Sekizgen planlı şadırvanın üzeri yakın zamanda ah şaptan konik bir örtüyle kapatılmış ve çevresi ahşap destekler tarafından taşınan altıgen bir örtüyle koruma altına alınmıştır. Zemine göre yaklaşık 25 cm.’lik yüksekliğe sahip bir platform üzerinde yükselen şadırvanın çevresini bir atık su gideri dolanmaktadır.
Tamamen mermer malzemeyle inşa edilmiştir. Sekizgenin her bir yüzü, ortada bir mührü Süleyman, bunun iki yanında ucu kıvrık birer servi ağacı ile bezenmiştir. Süslemeler, dıştan bir kaş kemerle sınırlandırılmış, kemer köşelikleri karanfil, lale, nergis ve meyve tabağı motifleri ile doldurulmuştur.
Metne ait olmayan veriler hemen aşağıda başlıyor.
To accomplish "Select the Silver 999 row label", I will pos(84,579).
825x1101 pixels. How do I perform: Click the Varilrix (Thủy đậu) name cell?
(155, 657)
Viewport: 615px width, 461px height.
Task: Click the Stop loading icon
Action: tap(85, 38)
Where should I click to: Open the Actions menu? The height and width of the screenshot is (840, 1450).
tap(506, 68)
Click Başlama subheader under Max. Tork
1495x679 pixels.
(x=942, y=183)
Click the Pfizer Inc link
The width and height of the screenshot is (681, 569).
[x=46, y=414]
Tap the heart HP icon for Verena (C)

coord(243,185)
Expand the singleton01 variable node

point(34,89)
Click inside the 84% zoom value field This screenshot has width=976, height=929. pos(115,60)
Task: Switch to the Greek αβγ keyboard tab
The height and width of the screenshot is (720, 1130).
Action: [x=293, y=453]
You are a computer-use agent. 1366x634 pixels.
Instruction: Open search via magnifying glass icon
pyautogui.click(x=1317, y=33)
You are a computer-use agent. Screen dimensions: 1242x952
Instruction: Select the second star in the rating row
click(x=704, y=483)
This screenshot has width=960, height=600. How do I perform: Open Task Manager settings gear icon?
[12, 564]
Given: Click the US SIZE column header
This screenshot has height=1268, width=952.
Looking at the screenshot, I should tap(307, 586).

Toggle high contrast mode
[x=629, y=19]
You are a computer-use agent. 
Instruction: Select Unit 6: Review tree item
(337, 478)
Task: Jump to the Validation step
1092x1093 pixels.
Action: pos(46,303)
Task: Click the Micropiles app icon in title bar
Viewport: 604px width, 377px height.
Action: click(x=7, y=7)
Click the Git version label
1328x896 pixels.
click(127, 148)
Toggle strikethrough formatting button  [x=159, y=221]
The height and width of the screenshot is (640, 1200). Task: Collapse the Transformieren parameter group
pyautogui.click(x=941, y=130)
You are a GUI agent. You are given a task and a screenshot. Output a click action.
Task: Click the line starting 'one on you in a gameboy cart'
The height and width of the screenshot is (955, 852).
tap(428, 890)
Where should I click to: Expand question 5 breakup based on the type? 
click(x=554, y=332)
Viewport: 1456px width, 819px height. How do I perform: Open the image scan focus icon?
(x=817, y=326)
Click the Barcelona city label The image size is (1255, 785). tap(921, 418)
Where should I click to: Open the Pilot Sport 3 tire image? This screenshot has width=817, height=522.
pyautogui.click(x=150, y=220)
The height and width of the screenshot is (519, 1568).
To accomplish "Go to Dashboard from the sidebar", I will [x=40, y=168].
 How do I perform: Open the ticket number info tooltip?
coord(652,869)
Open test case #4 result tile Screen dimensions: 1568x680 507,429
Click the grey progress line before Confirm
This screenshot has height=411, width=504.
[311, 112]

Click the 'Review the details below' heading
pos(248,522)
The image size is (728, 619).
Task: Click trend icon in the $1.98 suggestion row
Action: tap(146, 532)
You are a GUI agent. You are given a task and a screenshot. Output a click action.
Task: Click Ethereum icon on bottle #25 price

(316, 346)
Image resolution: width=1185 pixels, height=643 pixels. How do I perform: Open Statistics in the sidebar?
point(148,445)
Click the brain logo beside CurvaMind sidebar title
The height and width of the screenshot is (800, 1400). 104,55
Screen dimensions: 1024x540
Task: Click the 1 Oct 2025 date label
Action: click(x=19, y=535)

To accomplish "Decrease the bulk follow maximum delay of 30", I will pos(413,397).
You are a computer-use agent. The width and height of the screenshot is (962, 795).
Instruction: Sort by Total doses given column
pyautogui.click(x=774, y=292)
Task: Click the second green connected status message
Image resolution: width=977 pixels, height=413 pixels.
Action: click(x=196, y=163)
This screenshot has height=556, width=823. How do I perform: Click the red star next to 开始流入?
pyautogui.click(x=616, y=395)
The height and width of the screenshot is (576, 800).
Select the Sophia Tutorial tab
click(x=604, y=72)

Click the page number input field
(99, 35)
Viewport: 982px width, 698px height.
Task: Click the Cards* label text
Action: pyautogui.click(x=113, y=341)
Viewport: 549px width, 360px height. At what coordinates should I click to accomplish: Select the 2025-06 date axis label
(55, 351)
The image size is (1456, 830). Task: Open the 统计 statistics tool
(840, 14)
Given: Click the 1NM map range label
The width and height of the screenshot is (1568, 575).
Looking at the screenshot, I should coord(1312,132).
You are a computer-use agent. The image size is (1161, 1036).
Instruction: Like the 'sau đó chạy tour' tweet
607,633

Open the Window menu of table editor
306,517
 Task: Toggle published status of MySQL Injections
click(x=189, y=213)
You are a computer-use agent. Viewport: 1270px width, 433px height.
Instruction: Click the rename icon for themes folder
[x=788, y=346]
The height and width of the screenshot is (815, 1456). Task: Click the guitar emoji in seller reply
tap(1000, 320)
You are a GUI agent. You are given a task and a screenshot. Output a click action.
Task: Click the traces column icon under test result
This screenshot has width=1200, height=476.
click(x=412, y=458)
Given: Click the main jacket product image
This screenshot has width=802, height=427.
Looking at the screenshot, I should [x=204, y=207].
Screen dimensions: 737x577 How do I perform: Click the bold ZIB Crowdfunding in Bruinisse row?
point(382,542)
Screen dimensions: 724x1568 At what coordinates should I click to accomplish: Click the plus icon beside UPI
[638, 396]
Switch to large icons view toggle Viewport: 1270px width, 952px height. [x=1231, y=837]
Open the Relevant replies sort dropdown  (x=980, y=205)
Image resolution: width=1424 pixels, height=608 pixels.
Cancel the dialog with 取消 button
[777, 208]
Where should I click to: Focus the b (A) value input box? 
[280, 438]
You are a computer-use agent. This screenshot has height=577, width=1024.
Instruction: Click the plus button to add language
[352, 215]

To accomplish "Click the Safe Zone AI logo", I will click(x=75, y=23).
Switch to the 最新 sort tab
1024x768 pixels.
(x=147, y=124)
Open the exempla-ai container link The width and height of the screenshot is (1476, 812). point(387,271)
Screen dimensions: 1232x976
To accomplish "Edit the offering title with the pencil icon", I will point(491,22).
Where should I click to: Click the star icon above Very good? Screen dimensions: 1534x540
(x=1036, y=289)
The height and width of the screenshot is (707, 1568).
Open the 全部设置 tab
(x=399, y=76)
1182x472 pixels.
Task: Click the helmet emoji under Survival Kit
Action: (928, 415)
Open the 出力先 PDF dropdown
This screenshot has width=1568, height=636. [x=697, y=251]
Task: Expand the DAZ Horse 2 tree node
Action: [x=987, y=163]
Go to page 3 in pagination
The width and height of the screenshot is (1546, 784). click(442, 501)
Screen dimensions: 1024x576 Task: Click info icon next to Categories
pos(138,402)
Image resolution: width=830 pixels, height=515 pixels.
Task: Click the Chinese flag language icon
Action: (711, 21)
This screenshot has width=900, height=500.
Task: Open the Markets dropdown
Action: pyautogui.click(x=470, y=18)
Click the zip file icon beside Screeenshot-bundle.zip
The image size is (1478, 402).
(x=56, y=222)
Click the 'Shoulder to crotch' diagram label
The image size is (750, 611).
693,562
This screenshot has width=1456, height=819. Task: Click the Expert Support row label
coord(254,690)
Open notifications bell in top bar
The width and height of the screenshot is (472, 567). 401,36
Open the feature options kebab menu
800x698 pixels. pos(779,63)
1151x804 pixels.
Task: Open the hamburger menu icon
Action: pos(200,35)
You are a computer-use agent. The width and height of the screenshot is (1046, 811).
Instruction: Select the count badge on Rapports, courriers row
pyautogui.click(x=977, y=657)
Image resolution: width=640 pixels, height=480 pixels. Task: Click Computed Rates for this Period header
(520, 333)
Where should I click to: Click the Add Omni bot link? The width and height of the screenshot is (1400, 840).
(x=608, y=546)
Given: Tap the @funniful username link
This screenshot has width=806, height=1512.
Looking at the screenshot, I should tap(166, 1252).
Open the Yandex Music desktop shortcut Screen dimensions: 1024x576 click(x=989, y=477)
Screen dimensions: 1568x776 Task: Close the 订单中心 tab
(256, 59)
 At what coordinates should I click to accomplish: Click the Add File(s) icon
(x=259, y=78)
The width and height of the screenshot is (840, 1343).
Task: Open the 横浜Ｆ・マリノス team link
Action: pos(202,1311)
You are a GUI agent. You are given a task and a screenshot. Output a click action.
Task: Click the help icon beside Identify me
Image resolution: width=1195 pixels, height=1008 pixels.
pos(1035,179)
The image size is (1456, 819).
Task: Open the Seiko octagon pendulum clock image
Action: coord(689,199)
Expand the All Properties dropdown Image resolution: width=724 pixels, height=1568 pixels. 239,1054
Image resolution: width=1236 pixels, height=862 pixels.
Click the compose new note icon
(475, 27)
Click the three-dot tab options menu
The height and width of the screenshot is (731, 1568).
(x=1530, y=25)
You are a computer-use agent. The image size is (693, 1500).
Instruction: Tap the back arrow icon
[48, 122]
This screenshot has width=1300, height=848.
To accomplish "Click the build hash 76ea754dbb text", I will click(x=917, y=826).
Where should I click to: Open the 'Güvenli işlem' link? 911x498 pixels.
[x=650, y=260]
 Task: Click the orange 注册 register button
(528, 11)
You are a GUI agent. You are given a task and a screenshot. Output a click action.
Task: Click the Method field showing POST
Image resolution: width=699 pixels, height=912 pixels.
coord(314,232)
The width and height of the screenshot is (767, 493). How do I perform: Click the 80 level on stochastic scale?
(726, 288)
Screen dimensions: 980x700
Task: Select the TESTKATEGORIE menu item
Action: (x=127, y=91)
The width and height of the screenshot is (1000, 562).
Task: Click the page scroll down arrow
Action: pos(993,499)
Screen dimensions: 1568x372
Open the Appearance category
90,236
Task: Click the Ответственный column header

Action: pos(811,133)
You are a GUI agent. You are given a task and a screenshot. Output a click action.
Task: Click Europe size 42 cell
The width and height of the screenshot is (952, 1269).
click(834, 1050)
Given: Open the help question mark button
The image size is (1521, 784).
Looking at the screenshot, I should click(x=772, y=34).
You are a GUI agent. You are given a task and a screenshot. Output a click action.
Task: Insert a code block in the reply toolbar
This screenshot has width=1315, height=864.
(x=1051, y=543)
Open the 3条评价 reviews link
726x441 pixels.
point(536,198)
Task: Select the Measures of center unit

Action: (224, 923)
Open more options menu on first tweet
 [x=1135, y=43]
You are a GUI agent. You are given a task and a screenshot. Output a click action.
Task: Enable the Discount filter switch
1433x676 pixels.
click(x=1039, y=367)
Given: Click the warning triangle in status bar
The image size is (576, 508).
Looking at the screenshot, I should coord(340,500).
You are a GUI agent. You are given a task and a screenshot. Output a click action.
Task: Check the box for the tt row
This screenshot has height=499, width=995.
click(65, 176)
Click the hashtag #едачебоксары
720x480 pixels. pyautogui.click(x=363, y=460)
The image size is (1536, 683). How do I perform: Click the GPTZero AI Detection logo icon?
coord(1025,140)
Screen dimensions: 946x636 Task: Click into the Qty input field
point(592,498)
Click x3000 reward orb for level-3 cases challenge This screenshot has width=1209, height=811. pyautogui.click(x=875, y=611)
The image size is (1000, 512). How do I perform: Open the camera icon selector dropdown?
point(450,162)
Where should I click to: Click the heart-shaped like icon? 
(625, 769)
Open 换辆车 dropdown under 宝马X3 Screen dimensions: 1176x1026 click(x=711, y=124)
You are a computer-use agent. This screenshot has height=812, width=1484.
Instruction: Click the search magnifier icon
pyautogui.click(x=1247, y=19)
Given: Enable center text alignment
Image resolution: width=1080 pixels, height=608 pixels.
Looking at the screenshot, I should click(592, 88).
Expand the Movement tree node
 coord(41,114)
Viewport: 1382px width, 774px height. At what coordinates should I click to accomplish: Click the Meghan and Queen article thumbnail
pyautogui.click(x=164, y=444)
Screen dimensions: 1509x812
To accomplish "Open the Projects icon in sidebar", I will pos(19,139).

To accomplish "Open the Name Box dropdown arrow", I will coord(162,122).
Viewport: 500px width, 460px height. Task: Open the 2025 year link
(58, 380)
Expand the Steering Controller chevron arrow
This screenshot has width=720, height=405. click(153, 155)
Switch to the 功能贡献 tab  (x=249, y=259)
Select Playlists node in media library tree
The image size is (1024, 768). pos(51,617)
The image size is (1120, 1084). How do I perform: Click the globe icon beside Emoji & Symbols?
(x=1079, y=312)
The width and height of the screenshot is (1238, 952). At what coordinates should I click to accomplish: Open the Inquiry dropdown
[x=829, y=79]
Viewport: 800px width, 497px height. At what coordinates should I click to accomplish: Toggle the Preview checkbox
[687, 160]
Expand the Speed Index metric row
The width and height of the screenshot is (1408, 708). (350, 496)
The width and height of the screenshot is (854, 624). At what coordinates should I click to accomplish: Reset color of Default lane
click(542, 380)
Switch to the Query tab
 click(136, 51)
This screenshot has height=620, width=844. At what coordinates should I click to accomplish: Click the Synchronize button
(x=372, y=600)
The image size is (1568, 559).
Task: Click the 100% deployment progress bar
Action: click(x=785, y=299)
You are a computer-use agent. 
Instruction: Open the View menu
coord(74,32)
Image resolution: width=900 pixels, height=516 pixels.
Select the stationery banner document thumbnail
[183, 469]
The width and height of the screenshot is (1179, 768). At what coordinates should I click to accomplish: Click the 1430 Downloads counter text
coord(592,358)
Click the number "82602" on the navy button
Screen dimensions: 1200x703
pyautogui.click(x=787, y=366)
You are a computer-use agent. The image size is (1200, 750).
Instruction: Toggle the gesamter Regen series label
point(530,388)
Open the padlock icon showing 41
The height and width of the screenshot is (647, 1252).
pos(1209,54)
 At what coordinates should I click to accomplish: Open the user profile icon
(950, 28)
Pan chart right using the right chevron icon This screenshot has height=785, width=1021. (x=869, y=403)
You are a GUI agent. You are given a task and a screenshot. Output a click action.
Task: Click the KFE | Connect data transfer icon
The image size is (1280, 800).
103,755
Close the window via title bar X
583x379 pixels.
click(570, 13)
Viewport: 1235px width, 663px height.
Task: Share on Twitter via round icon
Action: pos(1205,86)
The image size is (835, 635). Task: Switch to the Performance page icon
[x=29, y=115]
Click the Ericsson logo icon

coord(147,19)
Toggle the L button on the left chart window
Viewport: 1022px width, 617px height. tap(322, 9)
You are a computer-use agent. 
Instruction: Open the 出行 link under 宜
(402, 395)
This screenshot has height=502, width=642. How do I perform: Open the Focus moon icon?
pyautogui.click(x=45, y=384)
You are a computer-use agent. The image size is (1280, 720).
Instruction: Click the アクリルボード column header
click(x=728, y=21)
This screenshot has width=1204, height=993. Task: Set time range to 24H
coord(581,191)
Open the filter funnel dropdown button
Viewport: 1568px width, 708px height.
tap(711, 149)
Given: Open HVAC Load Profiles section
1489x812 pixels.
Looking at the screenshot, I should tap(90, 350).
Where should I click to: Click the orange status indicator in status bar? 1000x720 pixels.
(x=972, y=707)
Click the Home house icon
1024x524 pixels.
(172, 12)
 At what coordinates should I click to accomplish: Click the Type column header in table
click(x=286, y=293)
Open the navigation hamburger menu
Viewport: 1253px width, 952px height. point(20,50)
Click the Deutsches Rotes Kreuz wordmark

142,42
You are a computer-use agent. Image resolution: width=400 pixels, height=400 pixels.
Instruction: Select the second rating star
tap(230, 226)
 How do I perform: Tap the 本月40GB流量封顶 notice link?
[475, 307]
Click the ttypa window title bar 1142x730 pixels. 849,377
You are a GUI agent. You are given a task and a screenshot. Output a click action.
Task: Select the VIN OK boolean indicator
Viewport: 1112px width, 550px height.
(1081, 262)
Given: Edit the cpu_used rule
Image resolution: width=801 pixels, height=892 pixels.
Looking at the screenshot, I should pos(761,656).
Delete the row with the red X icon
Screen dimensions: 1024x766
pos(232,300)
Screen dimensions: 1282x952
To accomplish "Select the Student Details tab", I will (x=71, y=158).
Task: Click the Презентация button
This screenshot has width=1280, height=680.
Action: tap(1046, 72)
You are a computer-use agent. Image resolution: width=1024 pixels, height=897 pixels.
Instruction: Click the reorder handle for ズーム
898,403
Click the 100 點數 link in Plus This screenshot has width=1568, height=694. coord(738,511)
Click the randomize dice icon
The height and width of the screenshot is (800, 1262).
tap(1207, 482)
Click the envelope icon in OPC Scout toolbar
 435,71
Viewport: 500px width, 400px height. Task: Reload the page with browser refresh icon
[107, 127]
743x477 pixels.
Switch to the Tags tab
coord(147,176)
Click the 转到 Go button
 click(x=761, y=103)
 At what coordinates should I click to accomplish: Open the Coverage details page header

Çoğunlukla cami ya da mescitlerin bahçesinde yer alan ve genellikle çokgen planlı olan şadırvanların kent meydanlarına inşa edildiği de görülmektedir. Anadolu’da özellikle 18-19. yüzyıllardan kalma pek çok örnek üzerinde su kuşları ve suyla ilgili çeşitli süslemeler dikkati çekmektedir. Benzer süslemeler, çeşme sebil gibi diğer su yapılarında da karşımıza çıkmaktadır.
Üzerinde her hangi bir kitabe bulunmayan şadırvan, batılılaşma dönemi özellikleri gösteren süslemelerinden yola çıkarak 18-19. yüzyıllara tarihlendirilebilir.